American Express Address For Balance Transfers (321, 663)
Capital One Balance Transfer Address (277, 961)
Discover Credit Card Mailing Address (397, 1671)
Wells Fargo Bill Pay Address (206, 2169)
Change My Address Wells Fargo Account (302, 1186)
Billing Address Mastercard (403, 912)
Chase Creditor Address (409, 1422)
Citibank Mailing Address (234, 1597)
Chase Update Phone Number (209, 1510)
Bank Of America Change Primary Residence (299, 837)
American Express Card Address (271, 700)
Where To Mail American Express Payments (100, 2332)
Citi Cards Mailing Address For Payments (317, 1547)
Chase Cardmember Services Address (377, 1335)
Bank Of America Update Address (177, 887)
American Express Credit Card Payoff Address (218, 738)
----------------------------------------
■ **TASK GOAL**
Starting at the first line of the data above, retype each line exactly until you reach the line containing "Citi Cards Mailing", and include that line too.

■ **REPLY TO THE TASK**
American Express Address For Balance Transfers (321, 663)
Capital One Balance Transfer Address (277, 961)
Discover Credit Card Mailing Address (397, 1671)
Wells Fargo Bill Pay Address (206, 2169)
Change My Address Wells Fargo Account (302, 1186)
Billing Address Mastercard (403, 912)
Chase Creditor Address (409, 1422)
Citibank Mailing Address (234, 1597)
Chase Update Phone Number (209, 1510)
Bank Of America Change Primary Residence (299, 837)
American Express Card Address (271, 700)
Where To Mail American Express Payments (100, 2332)
Citi Cards Mailing Address For Payments (317, 1547)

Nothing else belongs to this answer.